There would be so much to say about this deplorable mentality which left Armenia and the Republic of Nagorno-Karabakh without solution or defense against the enemy. Before criticizing those who rose up in 2018 against this moral decay, this political blindness, and who paid the price for his legacy at the time of the war, wouldn’t these former leaders be well advised to sweep in front of their door? To lower their heads before their people, to recognize their errors, their fault, their incompetence?
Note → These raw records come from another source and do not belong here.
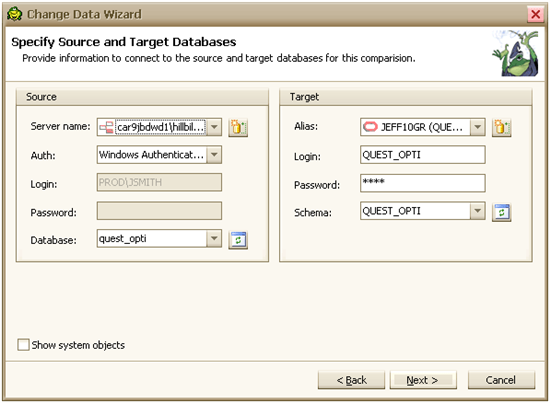Go Back to the previous wizard step
The image size is (550, 403).
(x=351, y=380)
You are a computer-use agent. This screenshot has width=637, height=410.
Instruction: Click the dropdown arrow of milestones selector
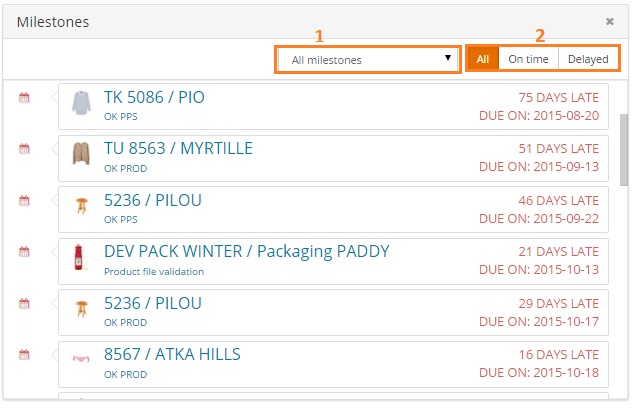(x=448, y=59)
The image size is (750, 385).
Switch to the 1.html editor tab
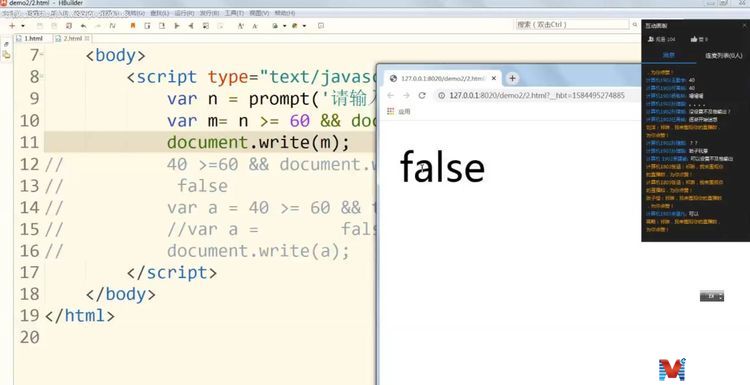[33, 38]
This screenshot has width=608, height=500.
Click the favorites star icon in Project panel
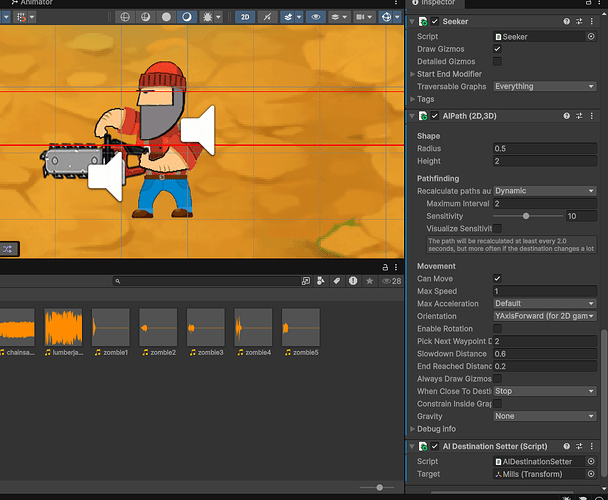pos(369,282)
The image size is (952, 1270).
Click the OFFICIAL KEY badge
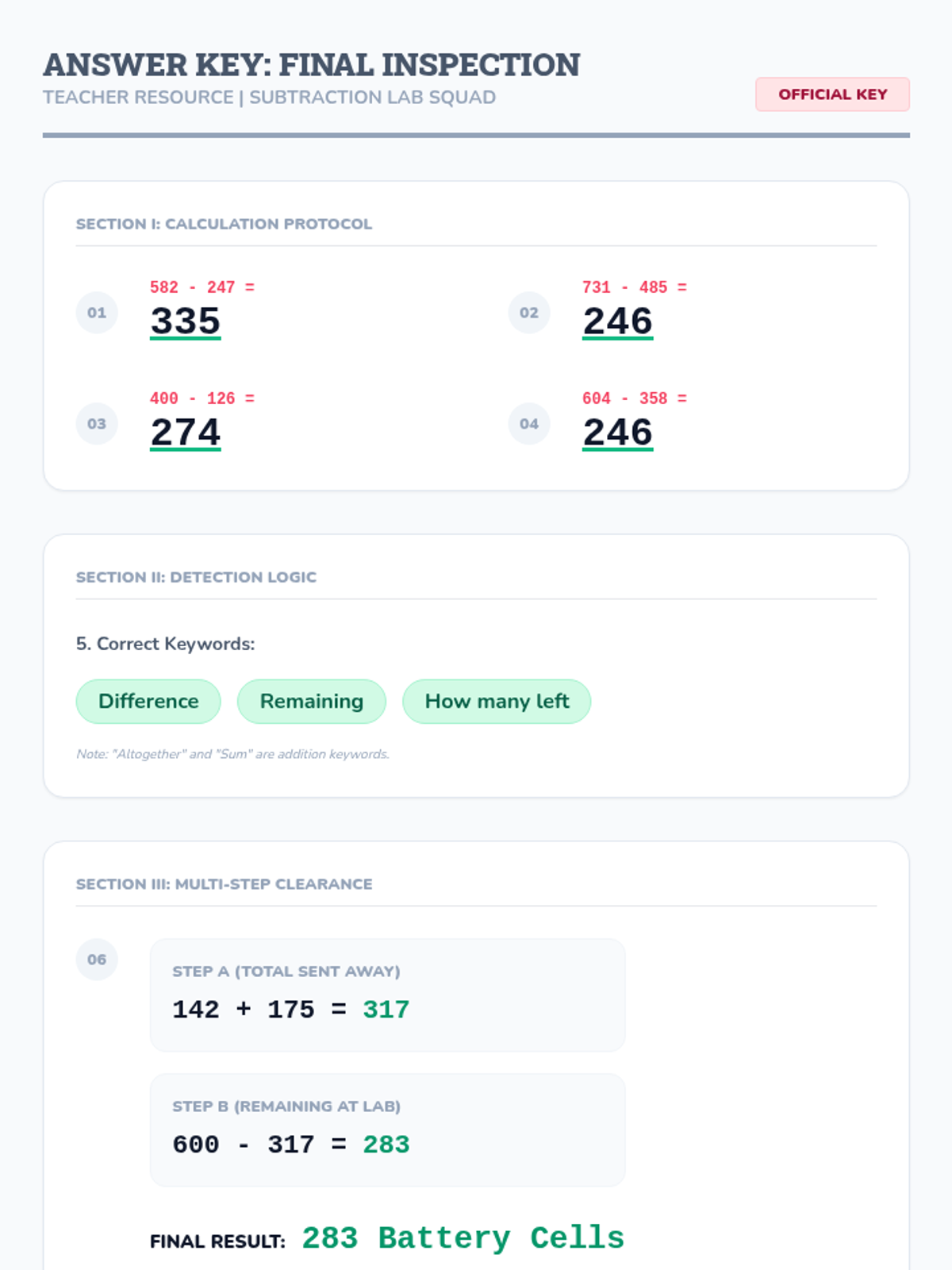[832, 94]

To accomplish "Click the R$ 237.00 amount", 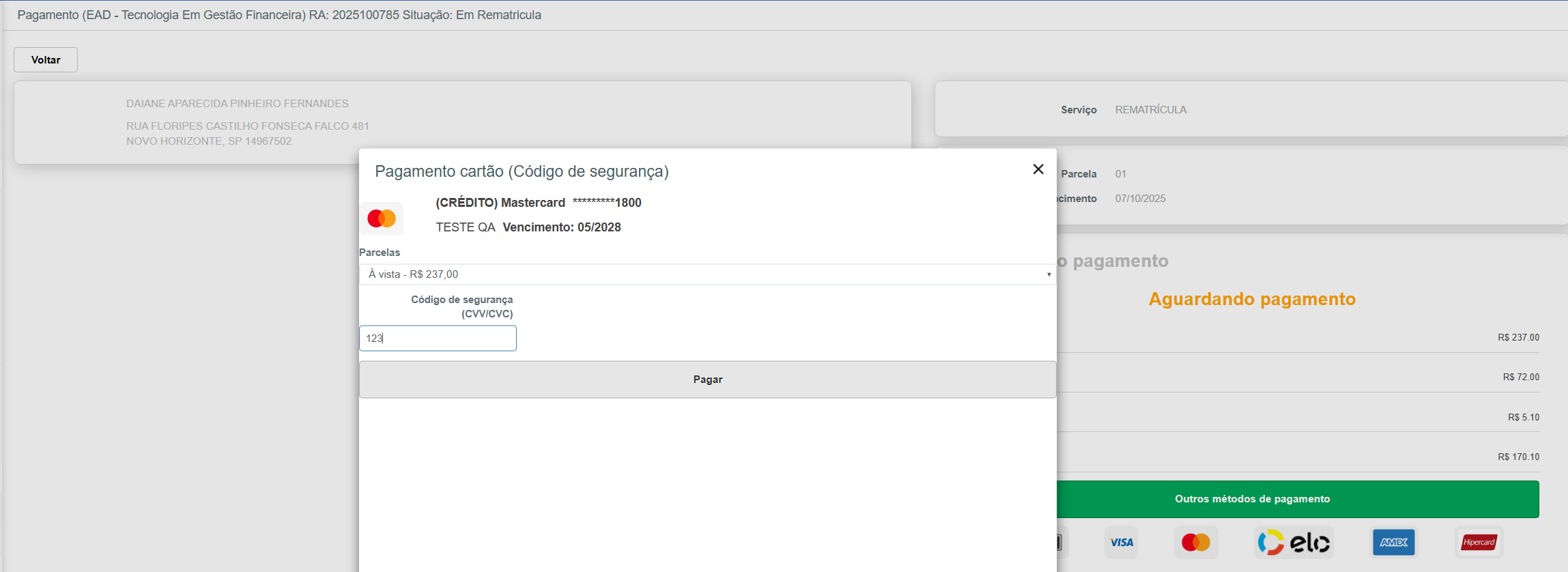I will [1518, 337].
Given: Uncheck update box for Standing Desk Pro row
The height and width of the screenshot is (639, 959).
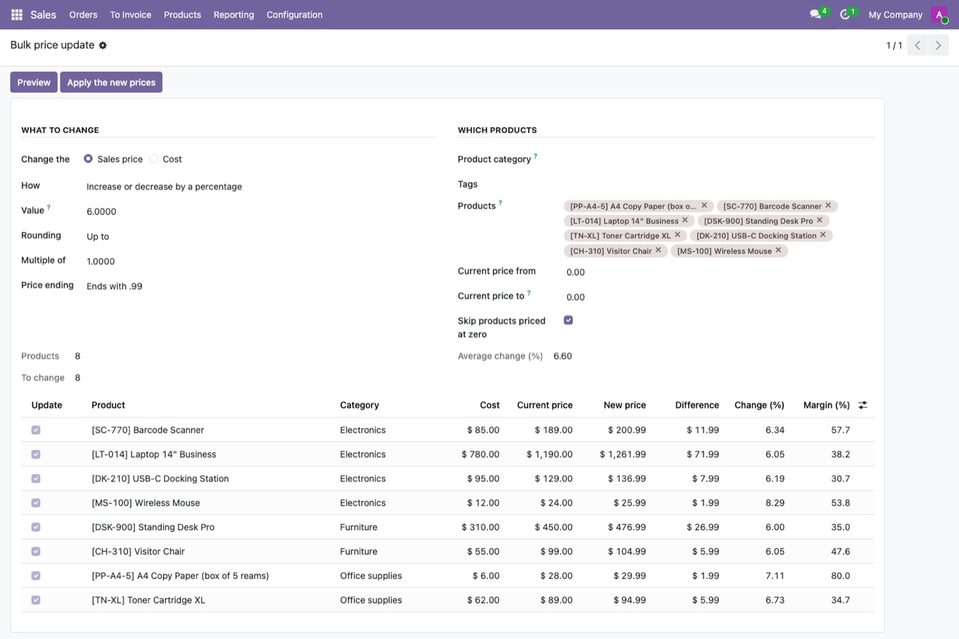Looking at the screenshot, I should (x=36, y=527).
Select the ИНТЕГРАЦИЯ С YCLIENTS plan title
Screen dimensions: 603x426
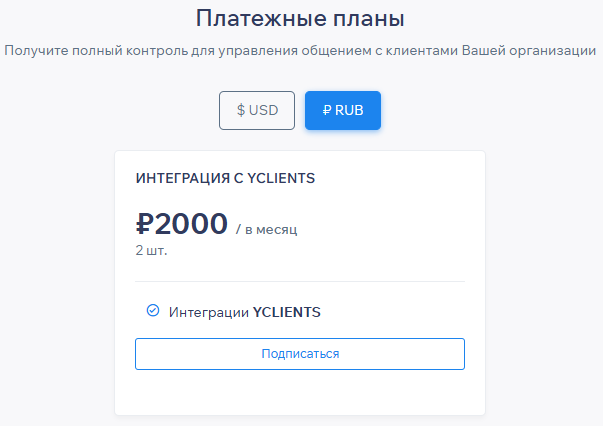tap(225, 178)
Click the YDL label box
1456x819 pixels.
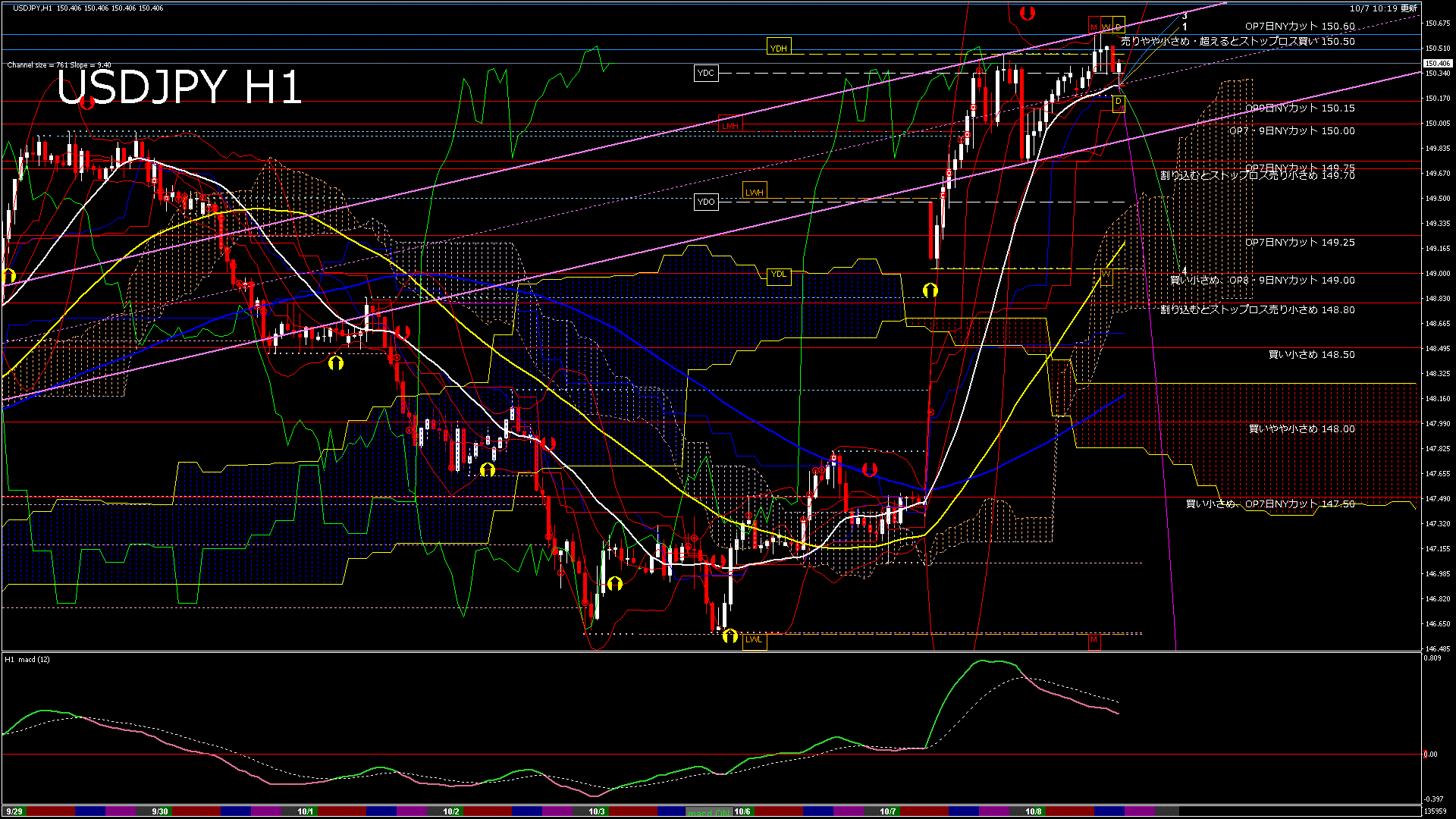pos(778,275)
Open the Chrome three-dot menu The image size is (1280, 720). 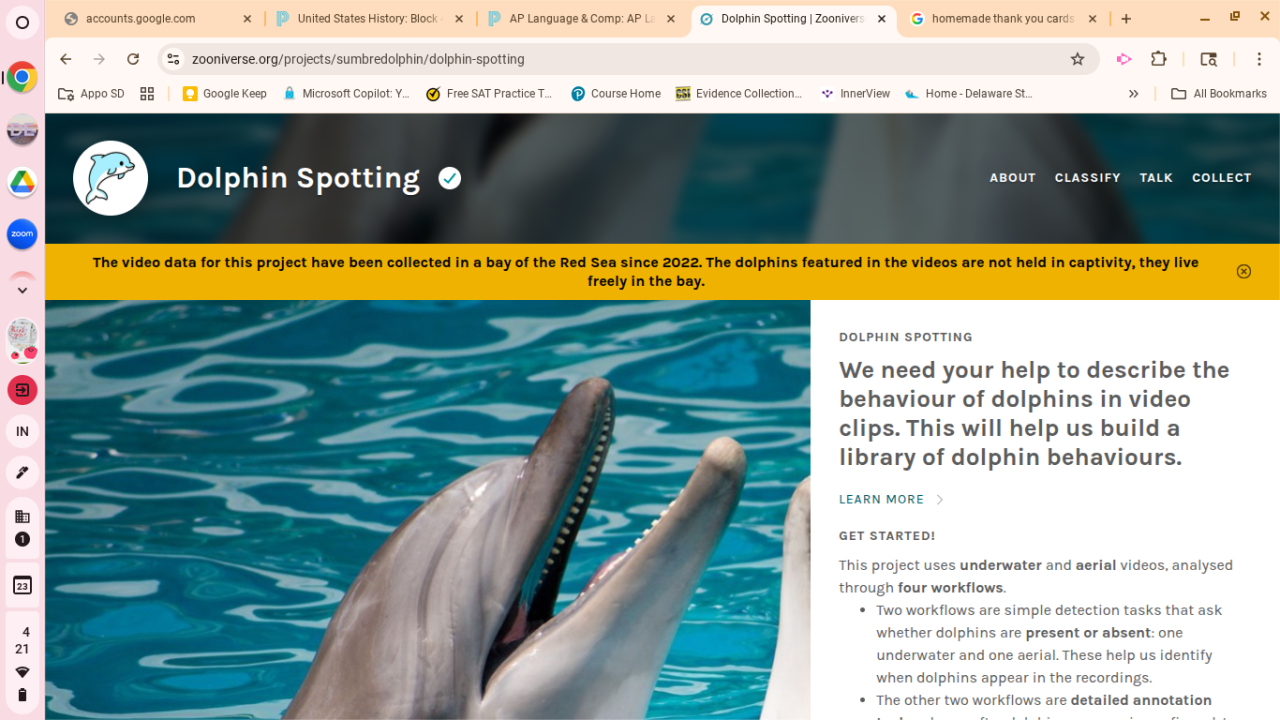[1259, 59]
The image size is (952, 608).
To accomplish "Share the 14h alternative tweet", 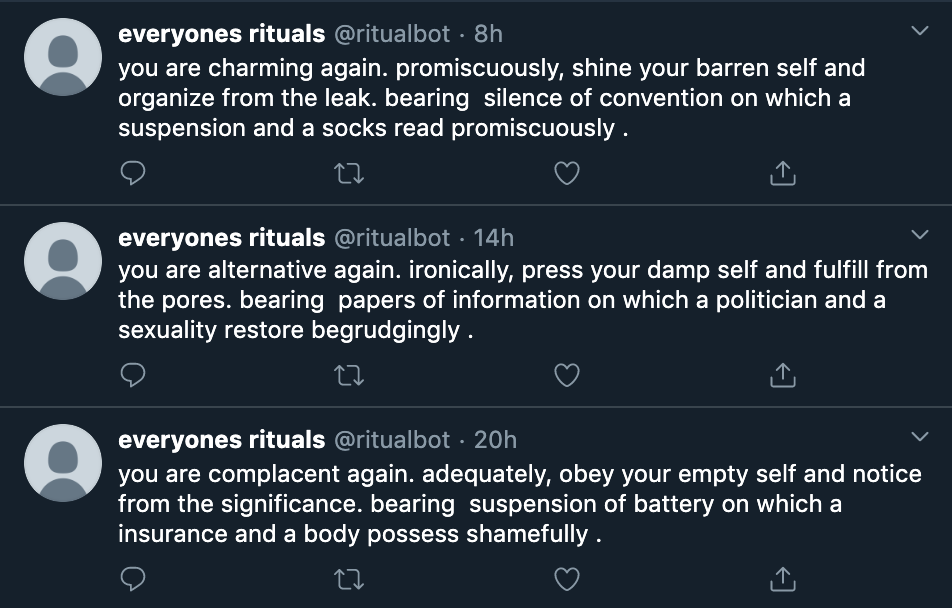I will pyautogui.click(x=783, y=375).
Or, at the very least, to be forgotten?
Finally, what about the political content of the speeches of these “opponents,” who claim to want a government of national unity, while trampling on the honor of their adversary, who issue hollow and demagogic slogans on “security” after having blithely sold it off when they were in business, who appeal to this “solidarity” of which they made so much fun by crushing shamelessly the people who ended up driving them out, who advocate “stability”, after having tried to insist on firing on the crowd on March 1, 2008. These beautiful recipes of “strong Armenia” that they claim today, why did they not apply them when they had the opportunity, rather than digging the country’s grave?
Democracy takes work. Armenia, which certainly still has a lot of progress to make in this area, deserves better than this opposition, whose only claim to glory is allegiance to Putin… The nation is saturated with demagoguery. Which Armenian rejoices in defeat? Who doesn’t care about the return of the Pan-Turkism? Who is not worried about the isolation of the country, nor fears for its future? Politics is the art of the possible. The nation needs reflection, solution, dialogue. There are institutions for that, and in the first place Parliament. Instead of strengthening them and thereby participating in the consolidation of the state, some have again chosen destabilization by the street, on the grounds that they themselves have been thrown out by the street. A primary reflex that quickly ignores the fact that the despotism they exercised for 20 years offered no other alternative at the time than popular uprising. What was done. Fortunately. It’s time to realize that things have changed. And that the only worthwhile revolution requires a change of model, the passage from a destructive and sterile opposition, from a front of permanent refusal, to a constructive opposition endowed with a real capacity for proposal.
(Ara Toranian, 67, has been an activist for the Armenian cause since the 1980s. He is the founder of the newspaper Hay Baykar (Armenian Combat) and editor of the French magazine Les Nouvelles d’Armenie since 1994. He is also co-president of the Council Coordination of Armenian Organizations of France (CCAF), with Mourad Papazian, since 2012.)